I took other pictures of the rest of the cooking process but they didn't turn out very well. I will leave pictures and smells to your imagination. Yummy!

We served it over whole wheat Bandnudeln which resemble egg noodles but I am not quite sure exactly what the translation would be.


Bon Appétit!


VERDICT: 2 thumbs up! This is a KEEPER! The sauce had depth and substance. The meat melted in your mouth. This was gobbled up by all members of the family.

Notes:
  1. Crème fraîche is not only easy to find in Germany, it is also very cheap!
  2. The only change I made was that I added parsley to my sauce near the end when I added the citrus zest.
  3. I found that after I added the Creme fraiche, it only took 6-8 min more to thicken up.
  4. This recipe, like Christina pointed out, is very flexible and forgiving. For example, if you can't find creme fraiche, use sour cream.
This is one of those dishes that after eating this, I would never be able to commit myself to becoming a full-fledged vegetarian. :)

Thank you again Christina for having this great idea!

MY BAND WAGON

Those of you who know me, know that we eat vegetarian as much as possible for many reasons - the main one being that we don't agree with factory farming methods. The link will take you to one of my favorite authors who has written many books on this subject.

However, there are ways to get around this. We used to buy 1/2 a cow from a collague of mine who ran a small farm. This meat was purchased from a butcher shop, while slightly more expensive, that only deals with small local farmers. I won't delve too much more into this subject because I still believe people need to make choices for themselves on what they decide is best for their families (and budget!).
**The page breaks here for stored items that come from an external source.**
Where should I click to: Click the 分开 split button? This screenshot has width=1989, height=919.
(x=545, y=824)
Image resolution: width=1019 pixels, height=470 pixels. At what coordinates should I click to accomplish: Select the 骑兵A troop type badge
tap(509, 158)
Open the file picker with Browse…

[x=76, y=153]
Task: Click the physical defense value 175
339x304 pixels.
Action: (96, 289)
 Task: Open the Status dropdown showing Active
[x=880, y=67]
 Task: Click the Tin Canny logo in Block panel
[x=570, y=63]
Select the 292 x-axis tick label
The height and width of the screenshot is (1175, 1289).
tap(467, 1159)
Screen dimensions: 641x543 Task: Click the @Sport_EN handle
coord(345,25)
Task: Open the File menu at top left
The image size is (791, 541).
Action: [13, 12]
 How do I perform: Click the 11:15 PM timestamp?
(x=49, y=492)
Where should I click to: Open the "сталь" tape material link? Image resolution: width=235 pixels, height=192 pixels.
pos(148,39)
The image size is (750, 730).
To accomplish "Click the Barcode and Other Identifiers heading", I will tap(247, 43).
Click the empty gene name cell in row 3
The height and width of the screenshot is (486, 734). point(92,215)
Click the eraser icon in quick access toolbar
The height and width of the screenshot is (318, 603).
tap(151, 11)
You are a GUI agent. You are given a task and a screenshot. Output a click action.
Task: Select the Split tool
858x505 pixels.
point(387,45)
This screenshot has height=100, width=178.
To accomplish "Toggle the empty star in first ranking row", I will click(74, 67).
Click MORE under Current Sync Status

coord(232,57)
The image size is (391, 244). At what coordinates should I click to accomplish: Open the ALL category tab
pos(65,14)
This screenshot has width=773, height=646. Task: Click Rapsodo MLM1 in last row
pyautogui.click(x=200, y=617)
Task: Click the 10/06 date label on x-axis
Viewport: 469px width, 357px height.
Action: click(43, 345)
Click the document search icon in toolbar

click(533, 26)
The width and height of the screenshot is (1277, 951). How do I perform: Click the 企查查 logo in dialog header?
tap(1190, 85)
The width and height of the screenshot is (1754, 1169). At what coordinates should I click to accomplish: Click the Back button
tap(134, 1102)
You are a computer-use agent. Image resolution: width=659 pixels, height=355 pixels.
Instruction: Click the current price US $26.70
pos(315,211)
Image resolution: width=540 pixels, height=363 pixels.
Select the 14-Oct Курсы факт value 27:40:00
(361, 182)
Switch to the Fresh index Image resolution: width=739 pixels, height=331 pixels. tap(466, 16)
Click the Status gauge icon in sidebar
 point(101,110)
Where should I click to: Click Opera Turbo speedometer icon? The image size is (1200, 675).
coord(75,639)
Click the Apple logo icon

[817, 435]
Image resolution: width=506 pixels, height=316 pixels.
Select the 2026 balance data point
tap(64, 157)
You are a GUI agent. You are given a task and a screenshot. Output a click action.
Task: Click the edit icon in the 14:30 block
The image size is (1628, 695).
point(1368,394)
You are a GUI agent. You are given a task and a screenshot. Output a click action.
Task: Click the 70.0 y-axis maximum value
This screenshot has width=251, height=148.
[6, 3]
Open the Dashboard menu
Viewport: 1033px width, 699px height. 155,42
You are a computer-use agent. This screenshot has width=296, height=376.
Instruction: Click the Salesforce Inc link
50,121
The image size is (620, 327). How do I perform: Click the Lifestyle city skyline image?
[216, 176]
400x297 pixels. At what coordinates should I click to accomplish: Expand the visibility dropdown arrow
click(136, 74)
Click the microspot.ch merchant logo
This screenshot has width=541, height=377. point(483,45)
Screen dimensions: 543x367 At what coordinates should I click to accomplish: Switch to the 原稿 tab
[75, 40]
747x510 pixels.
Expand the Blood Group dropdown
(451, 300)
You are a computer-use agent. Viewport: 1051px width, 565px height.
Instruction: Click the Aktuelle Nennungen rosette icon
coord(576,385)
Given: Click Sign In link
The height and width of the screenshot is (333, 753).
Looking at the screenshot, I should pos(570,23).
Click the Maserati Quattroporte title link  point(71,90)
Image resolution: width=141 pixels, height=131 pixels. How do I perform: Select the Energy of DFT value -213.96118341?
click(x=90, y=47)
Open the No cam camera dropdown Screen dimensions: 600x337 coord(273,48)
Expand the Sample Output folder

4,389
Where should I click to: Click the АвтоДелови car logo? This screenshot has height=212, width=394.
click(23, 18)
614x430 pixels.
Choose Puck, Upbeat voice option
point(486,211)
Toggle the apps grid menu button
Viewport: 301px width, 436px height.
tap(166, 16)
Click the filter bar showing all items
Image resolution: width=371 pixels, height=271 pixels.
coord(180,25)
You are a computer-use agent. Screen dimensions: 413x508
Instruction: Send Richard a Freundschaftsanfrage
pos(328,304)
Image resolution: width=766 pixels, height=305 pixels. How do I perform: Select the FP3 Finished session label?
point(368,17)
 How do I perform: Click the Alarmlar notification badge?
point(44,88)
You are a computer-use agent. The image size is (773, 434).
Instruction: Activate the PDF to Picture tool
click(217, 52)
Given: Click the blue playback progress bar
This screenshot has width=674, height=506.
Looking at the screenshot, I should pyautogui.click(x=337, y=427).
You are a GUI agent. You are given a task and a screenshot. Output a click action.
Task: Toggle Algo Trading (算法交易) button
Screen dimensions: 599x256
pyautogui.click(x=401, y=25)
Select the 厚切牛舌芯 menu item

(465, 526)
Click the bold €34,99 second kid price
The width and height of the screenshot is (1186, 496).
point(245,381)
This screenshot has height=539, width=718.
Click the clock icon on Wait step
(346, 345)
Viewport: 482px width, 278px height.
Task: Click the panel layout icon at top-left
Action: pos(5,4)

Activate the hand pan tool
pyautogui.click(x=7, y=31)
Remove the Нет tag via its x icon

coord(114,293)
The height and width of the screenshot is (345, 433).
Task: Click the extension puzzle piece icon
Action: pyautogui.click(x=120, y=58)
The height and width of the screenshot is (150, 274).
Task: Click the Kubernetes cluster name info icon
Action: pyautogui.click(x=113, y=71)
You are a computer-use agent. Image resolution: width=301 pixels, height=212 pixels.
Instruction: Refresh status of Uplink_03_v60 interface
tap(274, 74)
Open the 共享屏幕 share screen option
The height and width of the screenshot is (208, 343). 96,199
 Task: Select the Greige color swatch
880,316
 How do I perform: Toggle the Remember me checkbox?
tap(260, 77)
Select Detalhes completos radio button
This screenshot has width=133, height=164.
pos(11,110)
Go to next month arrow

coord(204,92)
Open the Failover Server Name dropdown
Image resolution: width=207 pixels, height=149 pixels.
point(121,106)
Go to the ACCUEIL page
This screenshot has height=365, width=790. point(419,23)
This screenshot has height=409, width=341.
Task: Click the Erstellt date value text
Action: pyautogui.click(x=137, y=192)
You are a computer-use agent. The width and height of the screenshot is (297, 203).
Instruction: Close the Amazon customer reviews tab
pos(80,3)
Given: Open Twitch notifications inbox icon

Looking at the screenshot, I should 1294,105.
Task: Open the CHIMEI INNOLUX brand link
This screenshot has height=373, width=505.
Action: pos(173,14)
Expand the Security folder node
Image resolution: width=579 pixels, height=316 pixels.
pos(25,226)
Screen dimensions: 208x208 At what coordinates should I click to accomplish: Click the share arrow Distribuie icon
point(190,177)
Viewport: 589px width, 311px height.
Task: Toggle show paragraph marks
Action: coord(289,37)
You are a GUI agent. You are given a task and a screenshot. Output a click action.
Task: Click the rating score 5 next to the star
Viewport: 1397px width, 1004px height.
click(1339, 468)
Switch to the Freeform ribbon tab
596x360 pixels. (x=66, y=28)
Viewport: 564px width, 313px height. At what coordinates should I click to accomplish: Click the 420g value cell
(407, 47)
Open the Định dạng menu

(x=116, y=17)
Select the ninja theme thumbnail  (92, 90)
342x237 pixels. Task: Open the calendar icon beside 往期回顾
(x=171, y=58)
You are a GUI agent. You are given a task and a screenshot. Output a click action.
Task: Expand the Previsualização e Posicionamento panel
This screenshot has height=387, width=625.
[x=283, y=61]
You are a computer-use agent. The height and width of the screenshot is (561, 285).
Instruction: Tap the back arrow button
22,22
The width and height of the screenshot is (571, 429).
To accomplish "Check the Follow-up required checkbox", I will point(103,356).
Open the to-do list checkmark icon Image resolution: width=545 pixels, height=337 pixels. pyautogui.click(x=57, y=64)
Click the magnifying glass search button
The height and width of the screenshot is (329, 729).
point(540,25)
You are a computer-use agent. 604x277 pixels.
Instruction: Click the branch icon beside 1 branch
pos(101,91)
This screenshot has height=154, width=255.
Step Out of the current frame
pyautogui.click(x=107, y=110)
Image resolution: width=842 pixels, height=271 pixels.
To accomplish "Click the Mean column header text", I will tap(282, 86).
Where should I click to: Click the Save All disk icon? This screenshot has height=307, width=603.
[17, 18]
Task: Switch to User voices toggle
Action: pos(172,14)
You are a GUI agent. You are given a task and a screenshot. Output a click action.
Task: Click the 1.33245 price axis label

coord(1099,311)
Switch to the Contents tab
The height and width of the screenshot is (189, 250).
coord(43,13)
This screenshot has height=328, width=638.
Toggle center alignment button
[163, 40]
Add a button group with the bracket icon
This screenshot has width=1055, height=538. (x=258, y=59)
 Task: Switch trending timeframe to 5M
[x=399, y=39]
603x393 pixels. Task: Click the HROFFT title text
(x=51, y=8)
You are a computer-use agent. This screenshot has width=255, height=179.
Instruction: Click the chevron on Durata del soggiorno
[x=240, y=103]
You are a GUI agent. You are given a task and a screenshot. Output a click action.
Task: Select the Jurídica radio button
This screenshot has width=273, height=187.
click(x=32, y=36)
However, I have heard that the conditions in Germany are much better than in the US. I wondered if anyone out there has any information about this?

6 comments:

Christina | AmiExpat.com said...

Good idea to put up a picture of the Butaris, I didn't even think about doing that.

I get the impression animals are treated better in Germany. There's no beef cattle in our village, but there are farms with sheep, chickens and dairy cows. They seem to be pretty well taken care of and happy. The sheep have plenty of grazing area and the chickens are all free-range. I also generally try to buy organic meat when I can (and am not buying at the local butcher shop, which I also try to do as often as possible), since I think they are often treated just a notch better.

Jientje said...

I had no idea one could buy clarified butter? At least not in Belgium! That recipe is indeed a keeper, I will make it many more times, I'm sure! Yours looks delicious with the noodles!

C N Heidelberg said...

Isn't ghee just clarified butter, or is there a difference? You can usually get ghee where Indian food is sold.

Stephanie said...

looks great! I am loving seeing how it was served with each of us - rice, noodles, semmelknodel, it all looks yummy!
FYI - Clarified butter can be made by melting the butter and taking off the white foamy layer at the top (that is the simplified way - and the easiest!!!)

arturgreensward said...

I'm pretty sure that ghee and clarified butter are the same thing. And really not hard to make either way.


And I can't speak for Germany but I know here in Belgium there are also lots of cute village farms with animals that appear to be leading relatively happy lives. However if you buy non-organic meat at the store you're still getting factory-fed animals of a similar nature to the US (but most likely with less antibiotics for whatever that's worth).

Sandy said...

Clarified butter (geklärte Butter) is better known as Butterschmalz in German. You'd find it at many grocery stores.